Start
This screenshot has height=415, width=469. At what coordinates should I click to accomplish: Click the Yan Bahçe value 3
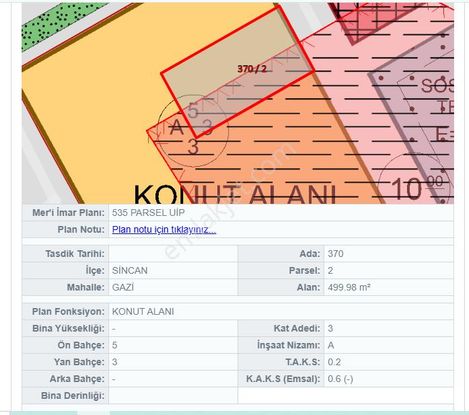[x=114, y=362]
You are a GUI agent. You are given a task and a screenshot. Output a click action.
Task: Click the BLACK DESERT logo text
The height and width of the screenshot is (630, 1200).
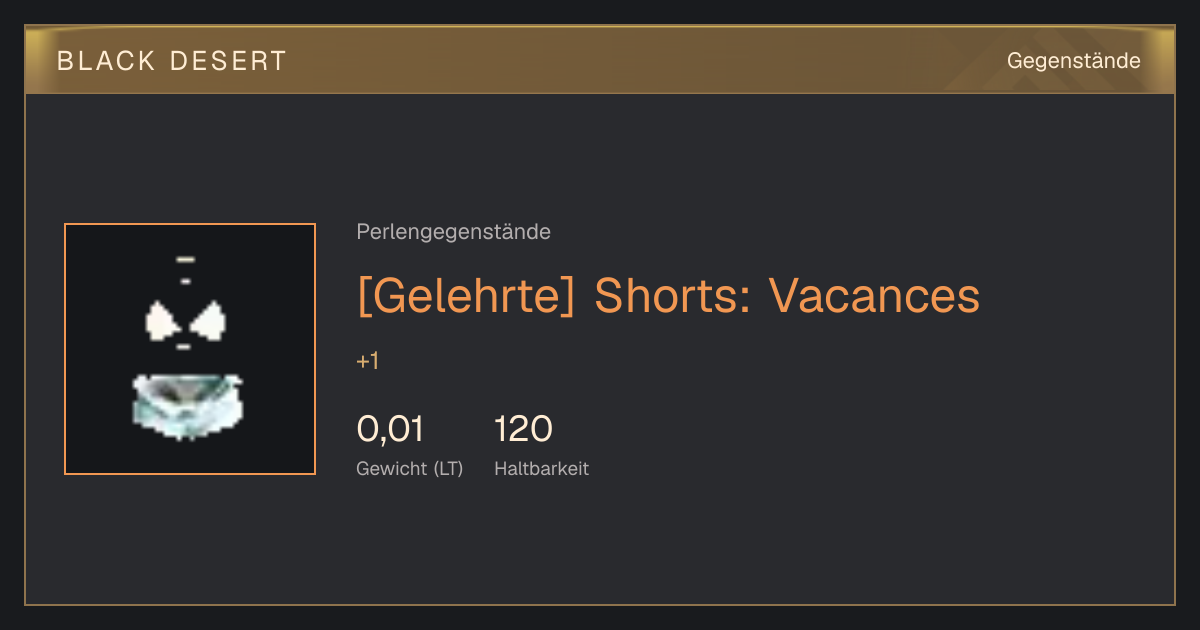point(171,61)
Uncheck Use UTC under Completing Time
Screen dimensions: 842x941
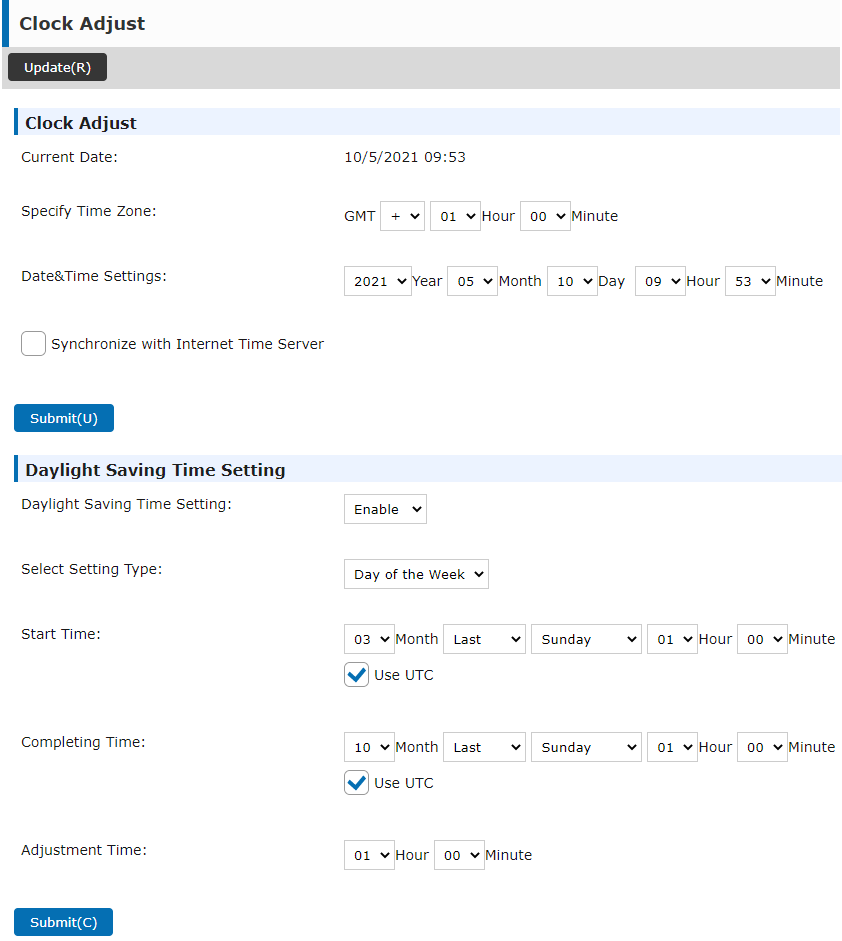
End
# WRITTEN TASK
Reproduce the items word for word, from the beginning through the line that contains "[x=114, y=362]", including that line. Leave out the pictures.

# OUTPUT FOR THIS EXERCISE
This screenshot has height=415, width=469. At what coordinates should I click to accomplish: Click the Yan Bahçe value 3
[x=114, y=362]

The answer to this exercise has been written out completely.